Monday, August 5, 2019

Six minutes and twenty-four seconds

Twenty-four seconds.  According to the Mayor of Dayton, Ohio, that is how long it took to kill nine people and injure fourteen people early Sunday morning, August 4, 2019.  Just twenty-four seconds, less than half a minute.  Thirteen hours earlier, on Saturday morning, August 3, 2019, in El Paso, Texas, a gunman killed twenty people and injured twenty-six people before police arrived six minutes after the shooting started. In six minutes (El Paso) and twenty-four seconds (Dayton) twenty-nine people died and fifty-three people were injured.  On Monday, the death toll from the El Paso shooting increased to twenty-two when two of the wounded died at the hospital.  Just one week earlier, three people were killed and thirteen people were injured early Sunday evening, July 28, 2019, in Gilroy, California.

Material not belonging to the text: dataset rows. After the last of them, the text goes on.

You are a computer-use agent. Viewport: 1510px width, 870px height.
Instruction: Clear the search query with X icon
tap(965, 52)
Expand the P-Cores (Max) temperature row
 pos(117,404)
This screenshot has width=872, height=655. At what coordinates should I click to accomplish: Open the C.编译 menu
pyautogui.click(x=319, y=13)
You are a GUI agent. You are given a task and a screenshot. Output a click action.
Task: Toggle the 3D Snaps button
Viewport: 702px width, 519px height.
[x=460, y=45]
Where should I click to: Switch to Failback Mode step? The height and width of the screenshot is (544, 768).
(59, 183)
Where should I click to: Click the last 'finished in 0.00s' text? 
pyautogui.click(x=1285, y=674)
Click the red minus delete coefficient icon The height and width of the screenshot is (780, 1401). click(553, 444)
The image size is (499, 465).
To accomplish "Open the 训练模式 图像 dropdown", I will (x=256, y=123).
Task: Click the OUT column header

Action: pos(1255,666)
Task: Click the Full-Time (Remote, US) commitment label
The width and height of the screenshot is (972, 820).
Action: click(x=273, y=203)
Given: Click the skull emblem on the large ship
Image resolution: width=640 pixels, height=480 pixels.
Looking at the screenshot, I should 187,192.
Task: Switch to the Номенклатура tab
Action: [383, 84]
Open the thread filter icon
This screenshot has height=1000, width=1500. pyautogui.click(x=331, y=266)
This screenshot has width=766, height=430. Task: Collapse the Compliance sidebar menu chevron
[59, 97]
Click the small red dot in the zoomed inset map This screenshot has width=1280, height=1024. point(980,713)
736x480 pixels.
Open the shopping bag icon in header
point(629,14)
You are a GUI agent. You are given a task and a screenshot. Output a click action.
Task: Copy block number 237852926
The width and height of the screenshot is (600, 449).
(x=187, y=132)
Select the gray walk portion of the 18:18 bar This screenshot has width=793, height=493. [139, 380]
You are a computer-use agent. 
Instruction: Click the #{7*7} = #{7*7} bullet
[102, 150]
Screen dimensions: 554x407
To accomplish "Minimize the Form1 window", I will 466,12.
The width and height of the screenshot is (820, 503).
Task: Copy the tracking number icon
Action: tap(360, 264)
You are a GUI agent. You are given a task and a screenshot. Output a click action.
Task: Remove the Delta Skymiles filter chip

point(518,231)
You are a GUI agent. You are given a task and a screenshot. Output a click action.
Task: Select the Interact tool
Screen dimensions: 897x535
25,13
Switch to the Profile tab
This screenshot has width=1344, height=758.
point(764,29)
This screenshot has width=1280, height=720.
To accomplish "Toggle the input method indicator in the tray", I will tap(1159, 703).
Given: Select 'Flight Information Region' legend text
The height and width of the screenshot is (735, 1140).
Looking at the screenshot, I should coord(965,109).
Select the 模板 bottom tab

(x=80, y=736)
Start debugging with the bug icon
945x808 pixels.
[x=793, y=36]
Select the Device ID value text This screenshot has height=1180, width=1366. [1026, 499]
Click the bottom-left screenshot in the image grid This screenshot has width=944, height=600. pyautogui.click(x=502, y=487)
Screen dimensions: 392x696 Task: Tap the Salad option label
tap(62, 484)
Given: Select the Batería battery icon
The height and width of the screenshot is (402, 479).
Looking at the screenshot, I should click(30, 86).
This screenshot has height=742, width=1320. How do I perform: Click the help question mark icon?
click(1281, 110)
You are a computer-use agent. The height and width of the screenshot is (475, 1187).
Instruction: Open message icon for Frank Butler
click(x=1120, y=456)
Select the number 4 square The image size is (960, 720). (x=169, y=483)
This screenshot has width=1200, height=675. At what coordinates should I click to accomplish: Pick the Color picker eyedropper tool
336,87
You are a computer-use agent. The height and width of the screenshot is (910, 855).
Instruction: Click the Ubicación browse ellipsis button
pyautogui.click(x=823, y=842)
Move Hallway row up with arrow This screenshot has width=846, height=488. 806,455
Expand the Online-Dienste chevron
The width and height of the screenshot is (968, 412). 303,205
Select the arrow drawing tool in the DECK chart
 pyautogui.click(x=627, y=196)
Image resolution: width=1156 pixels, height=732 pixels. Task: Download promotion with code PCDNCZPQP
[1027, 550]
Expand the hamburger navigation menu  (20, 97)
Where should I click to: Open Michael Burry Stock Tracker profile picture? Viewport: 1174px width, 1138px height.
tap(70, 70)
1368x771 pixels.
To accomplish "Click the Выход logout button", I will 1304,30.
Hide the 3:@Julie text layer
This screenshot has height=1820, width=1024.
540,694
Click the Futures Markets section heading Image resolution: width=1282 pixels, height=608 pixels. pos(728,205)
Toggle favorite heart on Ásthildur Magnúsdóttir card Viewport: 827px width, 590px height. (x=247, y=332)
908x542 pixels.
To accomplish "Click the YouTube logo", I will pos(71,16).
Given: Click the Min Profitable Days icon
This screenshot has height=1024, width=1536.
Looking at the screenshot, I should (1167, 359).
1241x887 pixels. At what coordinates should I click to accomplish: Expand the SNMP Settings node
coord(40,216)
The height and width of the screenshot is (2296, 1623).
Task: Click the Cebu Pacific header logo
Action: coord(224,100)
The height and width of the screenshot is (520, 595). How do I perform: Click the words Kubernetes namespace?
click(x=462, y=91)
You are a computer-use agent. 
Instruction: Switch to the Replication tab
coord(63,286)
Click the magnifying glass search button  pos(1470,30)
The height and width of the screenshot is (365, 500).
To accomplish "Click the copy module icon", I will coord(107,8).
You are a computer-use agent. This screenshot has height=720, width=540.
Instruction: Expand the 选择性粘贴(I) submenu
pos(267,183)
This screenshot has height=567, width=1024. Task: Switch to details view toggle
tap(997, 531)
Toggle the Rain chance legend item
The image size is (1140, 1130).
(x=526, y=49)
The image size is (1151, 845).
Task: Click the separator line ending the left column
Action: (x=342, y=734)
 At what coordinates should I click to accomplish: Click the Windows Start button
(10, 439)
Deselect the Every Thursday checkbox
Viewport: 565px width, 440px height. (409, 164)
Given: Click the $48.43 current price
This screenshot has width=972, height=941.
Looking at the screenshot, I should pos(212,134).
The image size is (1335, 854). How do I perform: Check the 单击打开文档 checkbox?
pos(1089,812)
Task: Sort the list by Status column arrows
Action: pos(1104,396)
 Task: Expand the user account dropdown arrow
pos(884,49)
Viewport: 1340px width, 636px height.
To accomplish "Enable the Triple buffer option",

The El Paso shooter was taken alive.  The Dayton shooter was killed.  The Gilroy shooter killed himself.  The El Paso shooter posted what many are referring to as a manifesto to explain his reasons for his actions before he started shooting.  The Dayton shooter and the Gilroy shooter did post anything before they started shooting. One was driven by hate and bigotry.  No one knows for certain what drove the other two.  What all three have in common is that they legally obtained the guns and ammunition they used.  This will be one of the arguments used to oppose stronger gun regulations.  Another argument will be the Second Amendment guarantee that "the right of the people to keep and bear arms shall not be infringed." However, conservative Justice Antonin Scalia, in delivering the majority opinion in DISTRICT OF COLUMBIA ET AL. v. HELLER, stated that

"It is not a right to keep and carry any weapon whatsoever in any manner whatsoever and for whatever purpose: For example, concealed weapons prohibitions have been upheld under the Amendment or state analogues. The Court’s opinion should not be taken to cast doubt on longstanding prohibitions on the possession of firearms by felons and the mentally ill, or laws forbidding the carrying of firearms in sensitive places such as schools and government buildings, or laws imposing conditions and qualifications on the commercial sale of arms. Miller’s holding that the sorts of weapons protected are those 'in common use at the time' finds support in the historical tradition of prohibiting the carrying of dangerous and unusual weapons. Pp. 54–56."

Assault weapons, while "in common use," now, are clearly "dangerous."  A weapon that can be modified, as the Dayton shooter's was, to kill nine people and injure twenty-seven people in twenty-four seconds cannot possibly be considered a gun for "common use."  Assault weapons are designed for one purpose and that purpose is to kill and injure as many people as possible in the shortest amount of time.  In Dayton, Ohio, that amount of time was twenty-four seconds.  Why does any civilian need a weapon which can kill nine people and injure twenty-seven people in twenty-four seconds?  That is not a weapon for personal protection or hunting.  That is a weapon for killing people.

Those against gun control are quick to blame mental health issues as the reason for mass shootings.  But as many have pointed out, the United States is not the only country with people who have mental health issues.  Nor, for that matter, is the United States the only country with people exposed to violent video games and movies.  Other countries do not have the number of mass shootings that the United States does.  The problem is easy access to assault weapons, ammunition and modifications to make those weapons even more deadly.  The Dayton shooter modified his weapon so that he could shoot one hundred rounds of ammunition without reloading.  He was not in a combat situation.  He was not under attack.  He was in Dayton, Ohio.